The signs and symptoms of postpartum depression include anger, worry, loss of interest in daily activities, and changes in your appetite. There’s an increased risk in those who have a history of depression or a family history of depression.
There is a treatment center that can help women struggling from postpartum depression. Dr. Loren Swensen from Theta Wellness Center spoke to Good4Utah about the crippling disease. Lisa Thomas received help from him during her three years of treatment. She said that she never realized she had postpartum depression, although she knew something was wrong.
“I just thought that I was sick, and I didn’t know why I was sick…With each child my postpartum depression got worse…but, I didn’t know I had postpartum depression.”
Lisa went to the Theta Wellness Center for 28 days straight. Within four days, she was already ready to cut back on her medication as she realized that she was feeling better. If you would like to learn more about the Theta Wellness Center or postpartum depression, visit ThetaWellnessCenter.com for more information or to find a location near you.
A new report via KHTS Am 1220 revealed that 1.3 million women will experience postpartum depression this year. There are treatment options for women who are experiencing these major mood changes or disturbing symptoms after pregnancy, according to Dr. Shoshana Bennett. When new mothers are experiencing these symptoms, she says that they’re still faced with the stigma that’s still associated with the condition.
“Women are often reluctant to reveal their dark thoughts and emotions because they don’t want to be grouped with the psychotic mothers they see on the TV news who drown their children.”
When it comes to finding professional help, it’s recommended that women should see a therapist that’s trained in postpartum depression or perinatal mood and anxiety disorders.

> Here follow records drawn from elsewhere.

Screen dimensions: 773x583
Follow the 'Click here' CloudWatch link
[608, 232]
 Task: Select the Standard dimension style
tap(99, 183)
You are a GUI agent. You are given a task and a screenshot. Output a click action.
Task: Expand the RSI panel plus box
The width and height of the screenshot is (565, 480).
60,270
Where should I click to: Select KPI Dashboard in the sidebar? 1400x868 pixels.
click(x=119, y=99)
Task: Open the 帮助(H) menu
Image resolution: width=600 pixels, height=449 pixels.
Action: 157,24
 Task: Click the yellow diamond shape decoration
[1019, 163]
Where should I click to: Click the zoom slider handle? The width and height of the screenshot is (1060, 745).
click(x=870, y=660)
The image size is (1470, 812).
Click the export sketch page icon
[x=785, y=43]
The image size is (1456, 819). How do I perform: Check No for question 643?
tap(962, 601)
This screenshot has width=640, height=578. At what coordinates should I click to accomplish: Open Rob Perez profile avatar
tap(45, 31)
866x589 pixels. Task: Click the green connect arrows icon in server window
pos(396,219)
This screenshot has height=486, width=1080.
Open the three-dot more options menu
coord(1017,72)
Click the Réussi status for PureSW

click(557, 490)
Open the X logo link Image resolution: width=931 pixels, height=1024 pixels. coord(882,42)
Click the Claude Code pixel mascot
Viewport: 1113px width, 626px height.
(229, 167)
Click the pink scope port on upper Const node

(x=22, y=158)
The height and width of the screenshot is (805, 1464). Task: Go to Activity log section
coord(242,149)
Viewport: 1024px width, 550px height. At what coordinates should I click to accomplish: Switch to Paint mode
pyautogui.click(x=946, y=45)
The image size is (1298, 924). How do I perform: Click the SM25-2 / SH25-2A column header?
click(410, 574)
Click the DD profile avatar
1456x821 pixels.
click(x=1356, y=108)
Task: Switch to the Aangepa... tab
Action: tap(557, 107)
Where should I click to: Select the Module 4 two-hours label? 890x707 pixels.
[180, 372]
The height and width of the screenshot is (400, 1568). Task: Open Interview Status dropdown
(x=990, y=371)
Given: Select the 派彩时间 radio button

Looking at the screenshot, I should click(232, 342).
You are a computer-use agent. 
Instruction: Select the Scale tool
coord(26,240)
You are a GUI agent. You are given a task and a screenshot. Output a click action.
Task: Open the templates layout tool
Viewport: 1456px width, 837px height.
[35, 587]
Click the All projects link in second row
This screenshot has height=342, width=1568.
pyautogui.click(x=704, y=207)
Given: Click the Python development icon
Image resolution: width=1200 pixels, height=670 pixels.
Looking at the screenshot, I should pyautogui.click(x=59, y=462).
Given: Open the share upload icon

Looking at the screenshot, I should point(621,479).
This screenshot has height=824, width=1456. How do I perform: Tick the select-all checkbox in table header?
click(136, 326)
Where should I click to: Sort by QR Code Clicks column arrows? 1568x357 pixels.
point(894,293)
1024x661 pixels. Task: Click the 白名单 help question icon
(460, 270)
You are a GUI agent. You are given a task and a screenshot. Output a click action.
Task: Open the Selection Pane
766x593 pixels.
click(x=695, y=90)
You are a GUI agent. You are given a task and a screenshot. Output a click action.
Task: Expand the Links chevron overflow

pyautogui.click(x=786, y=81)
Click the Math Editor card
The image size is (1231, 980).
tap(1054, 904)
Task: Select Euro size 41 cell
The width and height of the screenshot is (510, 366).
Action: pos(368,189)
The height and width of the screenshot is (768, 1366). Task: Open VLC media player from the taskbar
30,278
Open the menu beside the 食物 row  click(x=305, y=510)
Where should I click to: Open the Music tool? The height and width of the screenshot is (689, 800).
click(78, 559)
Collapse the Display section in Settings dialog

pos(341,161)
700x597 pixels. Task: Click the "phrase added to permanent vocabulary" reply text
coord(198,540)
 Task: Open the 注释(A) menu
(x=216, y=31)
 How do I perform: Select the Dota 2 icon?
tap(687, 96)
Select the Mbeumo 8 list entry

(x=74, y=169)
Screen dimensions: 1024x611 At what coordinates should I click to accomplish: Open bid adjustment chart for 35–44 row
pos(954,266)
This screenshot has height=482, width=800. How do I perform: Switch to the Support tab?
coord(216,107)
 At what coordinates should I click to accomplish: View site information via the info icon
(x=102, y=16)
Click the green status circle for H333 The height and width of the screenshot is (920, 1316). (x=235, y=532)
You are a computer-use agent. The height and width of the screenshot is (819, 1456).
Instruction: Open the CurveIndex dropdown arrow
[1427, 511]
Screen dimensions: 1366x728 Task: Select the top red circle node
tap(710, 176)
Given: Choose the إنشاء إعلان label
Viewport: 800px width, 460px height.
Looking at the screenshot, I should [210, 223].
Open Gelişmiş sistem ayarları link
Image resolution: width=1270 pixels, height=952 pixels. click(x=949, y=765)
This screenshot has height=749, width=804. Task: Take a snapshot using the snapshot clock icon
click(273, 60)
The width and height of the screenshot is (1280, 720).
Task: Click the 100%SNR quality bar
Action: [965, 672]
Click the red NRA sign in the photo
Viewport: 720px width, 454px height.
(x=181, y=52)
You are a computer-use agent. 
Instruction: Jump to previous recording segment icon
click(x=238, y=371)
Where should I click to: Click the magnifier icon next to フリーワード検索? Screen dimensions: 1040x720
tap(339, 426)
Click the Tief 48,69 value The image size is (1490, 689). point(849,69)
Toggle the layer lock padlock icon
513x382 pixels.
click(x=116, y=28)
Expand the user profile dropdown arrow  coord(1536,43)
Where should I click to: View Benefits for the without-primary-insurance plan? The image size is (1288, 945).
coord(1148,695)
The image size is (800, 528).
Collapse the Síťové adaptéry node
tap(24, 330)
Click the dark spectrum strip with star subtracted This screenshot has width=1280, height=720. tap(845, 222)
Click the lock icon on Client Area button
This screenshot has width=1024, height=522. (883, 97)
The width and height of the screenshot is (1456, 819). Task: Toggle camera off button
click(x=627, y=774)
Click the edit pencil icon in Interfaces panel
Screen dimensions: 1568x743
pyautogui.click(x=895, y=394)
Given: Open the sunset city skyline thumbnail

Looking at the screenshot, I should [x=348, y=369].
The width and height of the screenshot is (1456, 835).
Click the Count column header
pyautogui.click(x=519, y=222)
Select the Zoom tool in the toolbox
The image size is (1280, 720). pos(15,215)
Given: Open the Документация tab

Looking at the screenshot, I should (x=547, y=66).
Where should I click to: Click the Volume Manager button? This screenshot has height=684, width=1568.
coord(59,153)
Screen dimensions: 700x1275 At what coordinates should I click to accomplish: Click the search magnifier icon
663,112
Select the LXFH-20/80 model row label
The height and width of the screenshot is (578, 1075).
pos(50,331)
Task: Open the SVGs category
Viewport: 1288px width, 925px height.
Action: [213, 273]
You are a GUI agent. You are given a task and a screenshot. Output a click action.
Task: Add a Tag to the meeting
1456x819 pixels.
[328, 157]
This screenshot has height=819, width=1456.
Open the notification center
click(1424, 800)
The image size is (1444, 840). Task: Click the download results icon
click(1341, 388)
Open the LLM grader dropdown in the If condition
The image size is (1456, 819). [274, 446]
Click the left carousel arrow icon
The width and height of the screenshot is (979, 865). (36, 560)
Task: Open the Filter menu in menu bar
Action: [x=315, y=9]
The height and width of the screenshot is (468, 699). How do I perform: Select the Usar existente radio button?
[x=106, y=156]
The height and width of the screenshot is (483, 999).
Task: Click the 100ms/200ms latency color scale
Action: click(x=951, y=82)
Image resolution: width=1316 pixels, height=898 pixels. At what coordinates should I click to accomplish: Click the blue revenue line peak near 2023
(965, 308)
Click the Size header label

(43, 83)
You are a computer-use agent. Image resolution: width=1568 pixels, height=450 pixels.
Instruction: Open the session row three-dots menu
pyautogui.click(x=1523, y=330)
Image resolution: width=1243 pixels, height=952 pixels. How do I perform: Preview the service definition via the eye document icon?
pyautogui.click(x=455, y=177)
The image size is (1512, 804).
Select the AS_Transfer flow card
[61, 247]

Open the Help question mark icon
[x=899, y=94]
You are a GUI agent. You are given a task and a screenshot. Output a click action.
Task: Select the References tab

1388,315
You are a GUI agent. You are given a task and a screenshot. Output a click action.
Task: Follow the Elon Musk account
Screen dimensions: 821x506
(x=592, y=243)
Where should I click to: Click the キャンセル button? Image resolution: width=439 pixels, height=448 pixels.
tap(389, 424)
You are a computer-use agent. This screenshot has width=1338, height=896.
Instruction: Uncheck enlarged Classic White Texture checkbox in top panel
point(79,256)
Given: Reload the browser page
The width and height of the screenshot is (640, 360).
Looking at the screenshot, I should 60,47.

It’s also important to not just find any therapist who’s trained to treat general depression or mood disorders.
“Ask if they’ve had specific training to treat these disorders, and ensure that they belong to at least one professional association dedicated to education about perinatal mood and anxiety disorders.”
Other treatment options include medication or psychotherapy. There are also alternative options such as acupuncture and magnetic stimulation, both of which help treat depression. Even “bright light therapy” (getting natural sunlight or using sun lamps) has been used to treat postpartum depression and other mood disorders.
Those who don’t have the access or the money to seek professional help can also try chiropractic care, emotional support from loved ones, exercise, proper nutrition, and plenty of night-time rest.
It doesn’t just start after giving birth. Some women become depressed even during their pregnancy, according to Aimee Danielson, director of the Women’s Mental Health Program at MedStar Georgetown University Hospital. The joy and happiness that comes with motherhood can also be a time for anxiety, obsessive-compulsive disorders, and panic disorders for many expecting moms.
Hopefully, seeing celebrities like Hayden Panettiere will help make postpartum depression less stigmatized and make women aware that they’re not alone.